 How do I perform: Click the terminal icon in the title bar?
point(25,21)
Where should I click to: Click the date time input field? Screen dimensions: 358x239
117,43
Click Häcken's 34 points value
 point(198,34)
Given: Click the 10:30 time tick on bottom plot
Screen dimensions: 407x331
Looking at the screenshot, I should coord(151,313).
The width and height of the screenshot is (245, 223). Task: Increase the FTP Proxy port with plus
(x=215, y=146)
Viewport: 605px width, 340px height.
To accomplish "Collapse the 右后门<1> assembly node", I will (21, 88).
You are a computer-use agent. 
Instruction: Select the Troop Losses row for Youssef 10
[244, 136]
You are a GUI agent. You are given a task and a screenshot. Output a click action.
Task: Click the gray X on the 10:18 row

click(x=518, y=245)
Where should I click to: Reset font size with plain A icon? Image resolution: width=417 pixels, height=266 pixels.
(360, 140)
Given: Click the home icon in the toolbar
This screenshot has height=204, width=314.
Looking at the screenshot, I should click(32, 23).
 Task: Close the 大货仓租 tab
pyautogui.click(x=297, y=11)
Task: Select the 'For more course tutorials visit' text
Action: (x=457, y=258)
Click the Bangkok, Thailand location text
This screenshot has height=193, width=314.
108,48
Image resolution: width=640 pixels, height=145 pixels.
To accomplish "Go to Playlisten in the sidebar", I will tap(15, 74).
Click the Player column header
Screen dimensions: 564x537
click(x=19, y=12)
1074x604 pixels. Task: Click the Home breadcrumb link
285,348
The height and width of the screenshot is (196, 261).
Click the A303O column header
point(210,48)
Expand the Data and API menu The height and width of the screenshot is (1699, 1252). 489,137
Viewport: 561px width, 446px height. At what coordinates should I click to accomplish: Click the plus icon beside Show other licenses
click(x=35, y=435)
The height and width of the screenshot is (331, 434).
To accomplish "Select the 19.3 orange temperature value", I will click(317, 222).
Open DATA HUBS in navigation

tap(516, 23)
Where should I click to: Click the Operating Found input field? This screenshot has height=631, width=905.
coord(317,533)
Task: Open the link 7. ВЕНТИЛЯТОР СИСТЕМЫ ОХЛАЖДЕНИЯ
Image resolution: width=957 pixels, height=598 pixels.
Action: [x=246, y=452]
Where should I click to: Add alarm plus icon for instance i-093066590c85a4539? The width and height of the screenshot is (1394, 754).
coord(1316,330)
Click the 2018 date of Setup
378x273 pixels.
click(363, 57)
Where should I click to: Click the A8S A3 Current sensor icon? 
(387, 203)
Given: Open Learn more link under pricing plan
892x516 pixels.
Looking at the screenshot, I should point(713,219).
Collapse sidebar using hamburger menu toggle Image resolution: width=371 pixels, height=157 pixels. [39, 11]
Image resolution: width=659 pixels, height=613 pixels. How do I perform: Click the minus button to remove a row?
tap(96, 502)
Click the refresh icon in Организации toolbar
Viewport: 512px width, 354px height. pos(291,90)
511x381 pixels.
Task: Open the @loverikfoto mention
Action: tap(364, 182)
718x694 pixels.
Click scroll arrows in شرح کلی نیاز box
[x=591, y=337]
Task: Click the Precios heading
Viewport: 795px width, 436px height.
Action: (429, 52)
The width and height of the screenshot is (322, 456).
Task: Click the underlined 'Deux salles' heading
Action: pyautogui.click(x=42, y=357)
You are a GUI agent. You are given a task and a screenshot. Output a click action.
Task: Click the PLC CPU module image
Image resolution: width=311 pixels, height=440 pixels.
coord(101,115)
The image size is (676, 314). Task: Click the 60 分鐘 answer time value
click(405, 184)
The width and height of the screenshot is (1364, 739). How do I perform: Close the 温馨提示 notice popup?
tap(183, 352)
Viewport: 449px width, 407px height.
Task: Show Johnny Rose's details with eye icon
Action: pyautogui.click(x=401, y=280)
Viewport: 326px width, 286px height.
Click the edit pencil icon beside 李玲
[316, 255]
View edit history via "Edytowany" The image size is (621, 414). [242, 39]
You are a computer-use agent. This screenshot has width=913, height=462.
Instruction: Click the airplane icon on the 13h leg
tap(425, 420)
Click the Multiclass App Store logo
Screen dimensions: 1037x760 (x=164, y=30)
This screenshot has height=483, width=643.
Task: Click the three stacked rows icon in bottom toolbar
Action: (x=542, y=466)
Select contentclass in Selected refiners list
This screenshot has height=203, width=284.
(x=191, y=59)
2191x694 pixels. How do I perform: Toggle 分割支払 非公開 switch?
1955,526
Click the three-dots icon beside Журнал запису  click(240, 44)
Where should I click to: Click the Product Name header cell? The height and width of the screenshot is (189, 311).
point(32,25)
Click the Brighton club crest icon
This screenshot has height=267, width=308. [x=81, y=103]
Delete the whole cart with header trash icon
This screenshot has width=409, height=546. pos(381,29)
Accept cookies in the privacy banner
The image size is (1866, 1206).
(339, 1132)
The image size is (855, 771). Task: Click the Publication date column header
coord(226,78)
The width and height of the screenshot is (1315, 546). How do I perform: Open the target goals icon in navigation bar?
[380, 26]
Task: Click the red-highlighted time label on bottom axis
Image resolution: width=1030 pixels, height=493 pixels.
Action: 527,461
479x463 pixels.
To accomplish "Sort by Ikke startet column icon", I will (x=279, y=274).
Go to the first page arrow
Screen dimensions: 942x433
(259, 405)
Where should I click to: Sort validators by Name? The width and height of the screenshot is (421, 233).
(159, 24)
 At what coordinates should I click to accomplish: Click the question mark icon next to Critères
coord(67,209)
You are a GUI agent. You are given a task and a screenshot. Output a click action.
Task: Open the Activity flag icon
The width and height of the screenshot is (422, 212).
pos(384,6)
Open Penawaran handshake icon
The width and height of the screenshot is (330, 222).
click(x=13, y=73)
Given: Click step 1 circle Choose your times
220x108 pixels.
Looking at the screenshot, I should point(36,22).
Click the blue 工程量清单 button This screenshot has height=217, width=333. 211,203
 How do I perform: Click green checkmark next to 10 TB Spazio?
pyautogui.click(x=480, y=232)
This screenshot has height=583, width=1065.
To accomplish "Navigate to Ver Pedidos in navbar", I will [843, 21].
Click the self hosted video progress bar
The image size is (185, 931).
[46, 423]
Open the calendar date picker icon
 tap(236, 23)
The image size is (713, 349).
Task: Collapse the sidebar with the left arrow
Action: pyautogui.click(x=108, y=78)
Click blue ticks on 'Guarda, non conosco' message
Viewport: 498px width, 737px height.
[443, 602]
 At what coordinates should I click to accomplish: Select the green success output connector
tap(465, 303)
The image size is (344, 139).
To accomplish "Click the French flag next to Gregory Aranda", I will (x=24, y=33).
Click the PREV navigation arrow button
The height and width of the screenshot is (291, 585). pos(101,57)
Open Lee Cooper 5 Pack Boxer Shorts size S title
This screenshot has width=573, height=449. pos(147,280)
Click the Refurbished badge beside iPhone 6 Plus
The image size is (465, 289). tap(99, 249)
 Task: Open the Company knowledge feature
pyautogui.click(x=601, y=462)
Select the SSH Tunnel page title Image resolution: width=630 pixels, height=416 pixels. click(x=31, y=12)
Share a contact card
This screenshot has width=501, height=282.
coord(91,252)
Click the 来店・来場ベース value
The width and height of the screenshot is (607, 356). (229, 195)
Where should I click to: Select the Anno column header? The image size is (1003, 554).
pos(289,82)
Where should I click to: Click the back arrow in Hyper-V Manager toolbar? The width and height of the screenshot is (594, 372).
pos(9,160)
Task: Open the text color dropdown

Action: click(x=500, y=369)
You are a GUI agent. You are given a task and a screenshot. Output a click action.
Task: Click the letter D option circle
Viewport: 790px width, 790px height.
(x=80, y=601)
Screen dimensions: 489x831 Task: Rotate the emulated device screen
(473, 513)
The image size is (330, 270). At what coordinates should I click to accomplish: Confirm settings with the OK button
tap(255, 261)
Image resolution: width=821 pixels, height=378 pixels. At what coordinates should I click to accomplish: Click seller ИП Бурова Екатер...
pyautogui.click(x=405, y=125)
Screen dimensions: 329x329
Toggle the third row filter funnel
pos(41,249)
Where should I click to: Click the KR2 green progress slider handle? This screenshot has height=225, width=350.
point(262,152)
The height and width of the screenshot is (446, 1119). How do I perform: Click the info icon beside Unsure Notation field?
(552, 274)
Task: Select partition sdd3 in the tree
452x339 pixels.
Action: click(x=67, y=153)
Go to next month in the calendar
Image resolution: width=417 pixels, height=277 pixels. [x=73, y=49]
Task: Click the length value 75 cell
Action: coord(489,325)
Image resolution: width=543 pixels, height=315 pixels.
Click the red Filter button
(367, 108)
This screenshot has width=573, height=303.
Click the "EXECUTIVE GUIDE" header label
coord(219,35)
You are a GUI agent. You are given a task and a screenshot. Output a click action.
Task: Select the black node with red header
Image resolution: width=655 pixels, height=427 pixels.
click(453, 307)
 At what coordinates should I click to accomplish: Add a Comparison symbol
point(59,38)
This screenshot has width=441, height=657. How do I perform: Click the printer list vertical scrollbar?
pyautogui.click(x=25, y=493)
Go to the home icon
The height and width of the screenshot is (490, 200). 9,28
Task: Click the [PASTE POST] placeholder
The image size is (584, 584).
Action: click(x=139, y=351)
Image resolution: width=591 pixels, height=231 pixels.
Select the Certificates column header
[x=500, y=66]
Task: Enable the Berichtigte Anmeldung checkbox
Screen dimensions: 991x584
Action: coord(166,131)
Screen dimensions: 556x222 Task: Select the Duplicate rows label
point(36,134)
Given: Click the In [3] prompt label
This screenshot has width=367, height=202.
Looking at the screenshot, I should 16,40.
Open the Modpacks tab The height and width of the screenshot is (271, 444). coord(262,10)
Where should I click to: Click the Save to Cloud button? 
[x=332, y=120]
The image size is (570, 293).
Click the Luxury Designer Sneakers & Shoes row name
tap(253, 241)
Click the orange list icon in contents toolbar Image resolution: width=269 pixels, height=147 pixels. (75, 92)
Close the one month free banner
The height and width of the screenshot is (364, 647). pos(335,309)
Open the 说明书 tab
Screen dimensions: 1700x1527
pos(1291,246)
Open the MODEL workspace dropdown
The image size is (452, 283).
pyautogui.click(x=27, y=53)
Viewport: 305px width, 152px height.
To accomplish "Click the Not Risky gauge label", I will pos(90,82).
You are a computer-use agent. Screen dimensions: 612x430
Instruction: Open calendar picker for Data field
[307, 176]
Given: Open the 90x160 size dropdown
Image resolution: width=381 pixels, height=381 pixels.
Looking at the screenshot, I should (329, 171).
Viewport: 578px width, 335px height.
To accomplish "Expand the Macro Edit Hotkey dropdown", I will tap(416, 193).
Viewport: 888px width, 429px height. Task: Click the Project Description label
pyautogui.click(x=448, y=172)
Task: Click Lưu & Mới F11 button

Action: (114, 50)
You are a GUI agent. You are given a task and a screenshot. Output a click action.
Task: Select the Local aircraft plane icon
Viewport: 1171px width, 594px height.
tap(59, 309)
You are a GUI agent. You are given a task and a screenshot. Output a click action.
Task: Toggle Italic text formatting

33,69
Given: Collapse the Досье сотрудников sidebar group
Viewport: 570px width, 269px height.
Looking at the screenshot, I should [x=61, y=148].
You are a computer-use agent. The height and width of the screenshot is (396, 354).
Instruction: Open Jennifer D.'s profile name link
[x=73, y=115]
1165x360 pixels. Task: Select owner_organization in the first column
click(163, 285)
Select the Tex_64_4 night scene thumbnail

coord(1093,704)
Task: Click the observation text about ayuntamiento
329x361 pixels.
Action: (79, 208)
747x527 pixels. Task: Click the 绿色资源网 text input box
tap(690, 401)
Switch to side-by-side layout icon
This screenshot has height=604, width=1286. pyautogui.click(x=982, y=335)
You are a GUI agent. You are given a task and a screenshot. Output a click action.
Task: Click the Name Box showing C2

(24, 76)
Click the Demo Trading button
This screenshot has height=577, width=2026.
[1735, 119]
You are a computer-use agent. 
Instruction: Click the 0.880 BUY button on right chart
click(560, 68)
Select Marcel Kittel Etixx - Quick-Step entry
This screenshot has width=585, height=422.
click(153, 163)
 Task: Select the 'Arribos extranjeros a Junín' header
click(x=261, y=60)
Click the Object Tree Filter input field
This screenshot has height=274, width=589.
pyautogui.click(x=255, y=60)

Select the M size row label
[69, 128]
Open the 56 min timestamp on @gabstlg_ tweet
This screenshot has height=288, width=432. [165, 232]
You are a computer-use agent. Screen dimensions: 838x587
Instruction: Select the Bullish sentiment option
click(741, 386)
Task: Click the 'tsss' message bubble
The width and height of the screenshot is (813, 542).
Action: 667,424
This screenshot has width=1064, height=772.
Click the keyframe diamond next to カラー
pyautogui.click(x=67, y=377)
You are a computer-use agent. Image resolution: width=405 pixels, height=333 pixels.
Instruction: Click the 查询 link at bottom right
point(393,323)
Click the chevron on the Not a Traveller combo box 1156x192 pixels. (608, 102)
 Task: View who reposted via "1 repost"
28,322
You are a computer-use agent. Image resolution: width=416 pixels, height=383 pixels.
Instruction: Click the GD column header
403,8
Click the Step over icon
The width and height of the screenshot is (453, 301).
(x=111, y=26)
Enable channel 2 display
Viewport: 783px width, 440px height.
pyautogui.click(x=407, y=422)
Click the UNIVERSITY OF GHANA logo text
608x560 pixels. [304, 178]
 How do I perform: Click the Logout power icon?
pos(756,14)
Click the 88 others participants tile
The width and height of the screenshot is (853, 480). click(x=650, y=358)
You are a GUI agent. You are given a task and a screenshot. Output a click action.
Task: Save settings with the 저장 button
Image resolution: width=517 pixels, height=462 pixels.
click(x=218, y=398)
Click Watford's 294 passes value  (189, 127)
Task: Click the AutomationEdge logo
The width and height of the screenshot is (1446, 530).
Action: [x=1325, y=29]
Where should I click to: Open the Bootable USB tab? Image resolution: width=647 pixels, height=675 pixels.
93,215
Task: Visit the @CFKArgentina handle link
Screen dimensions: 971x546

### EXERCISE AIM
Lines holding "node" in the material above are to be reported.

### WRITTEN ANSWER
To accomplish "Collapse the 右后门<1> assembly node", I will (21, 88).
Task: Select the black node with red header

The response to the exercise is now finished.